Jacoby Allen, a student in the Pro-Tech program, is the recent recipient of a Technicians of Tomorrow Scholarship from the Automotive Service Association-Midwest.
Allen, who will graduate from OSU Institute of Technology’s School of Automotive Technologies in August, was awarded the scholarship at the 2017 Vision Hi-Tech Training & Expo, a conference for national and international automotive service professionals held near Kansas City, Kansas.
“I was completely shocked,” he said of being awarded the $1,000 scholarship. “It will help out with tuition. I’m personally paying for school myself, so a $1,000 makes a difference.”
Ryan Lasarsky, instructor in the Pro-Tech program, was also at the conference and
went on stage with Allen when he received the scholarship.
“It was exciting to me. It was fun to be up there with him. It made me proud,” Lasarsky said. “[ASA-Midwest Executive Director] Sheri Hamilton told me she had to look over 300 applications, and she said Jacoby’s really stood out."
For Allen, who grew up in Woodward, automobiles have been a part of his life for a long time.
“I’ve known since I was little it’s what I wanted to do,” he said. After touring OSUIT’s automotive programs, he chose to enroll in the Pro-Tech program. “It wasn’t dealer-based like some of the other programs. It wasn’t just Toyotas or Fords; it was all sorts of cars. It’s something different every day.”
And he enjoys the hands-on aspect of instruction and learning at OSUIT.
“I can read a book and learn how to do something, but when you’re actually doing something it’s better,” Allen said. “For me, it’s not necessarily easier than learning from a book, but it’s preferred.”
He even learned some things while attending the conference.
“It was good, more learning. Without continuing education, the technicians are done for. You have to be willing to learn,” he said. “I can definitely see myself going again in the future.”

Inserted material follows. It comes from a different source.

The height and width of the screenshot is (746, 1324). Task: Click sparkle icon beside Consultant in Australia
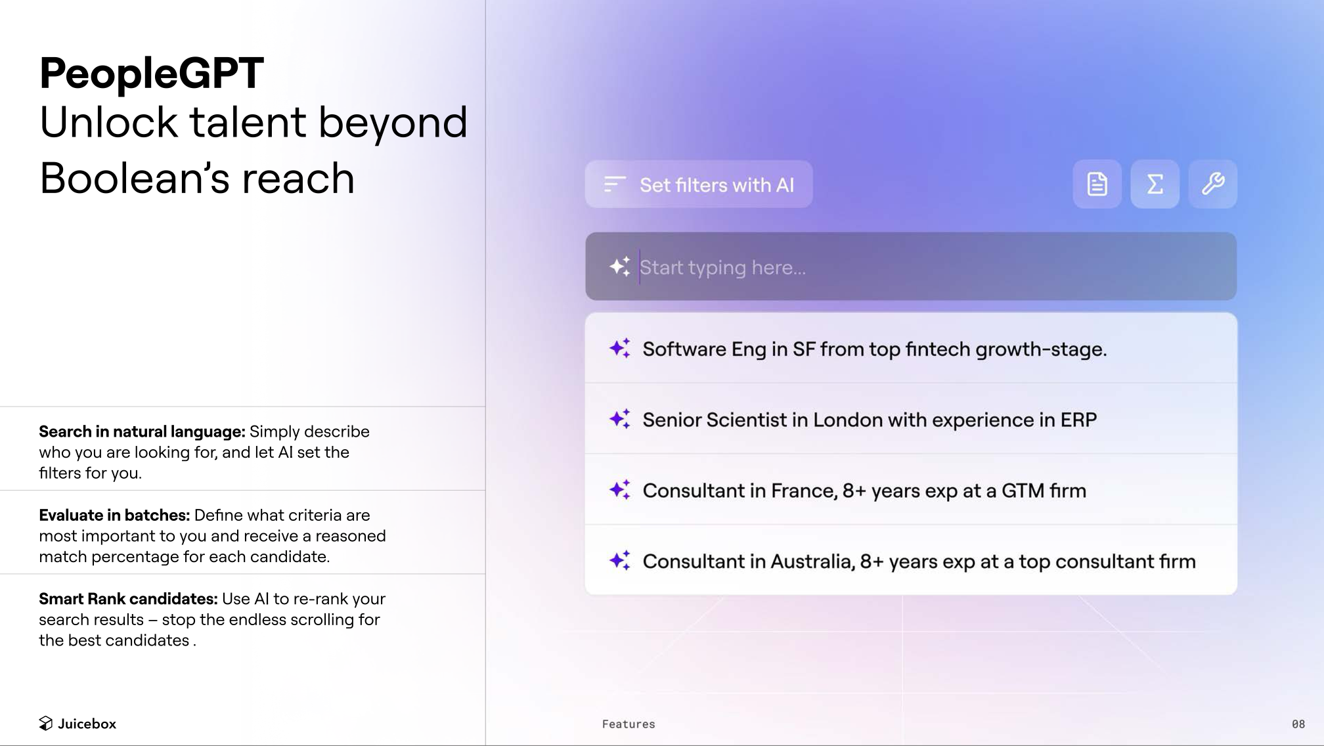coord(619,561)
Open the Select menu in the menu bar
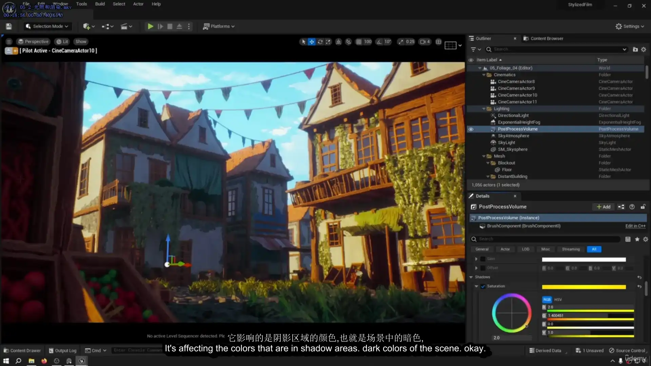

This was the fifth year Lasarsky has attended the Vision conference and was joined this year by fellow Pro-Tech instructor Eric Reeves and School of Automotive Technologies Dean Leo Van Delft.
“As an educator it’s beneficial to me because I’m interacting with other automotive educators and technicians at the top of their game,” Lasarsky said, because preparing students for things like electric vehicles and automated cars is vital. “Saying vehicles are changing so quickly now, it’s an understatement.”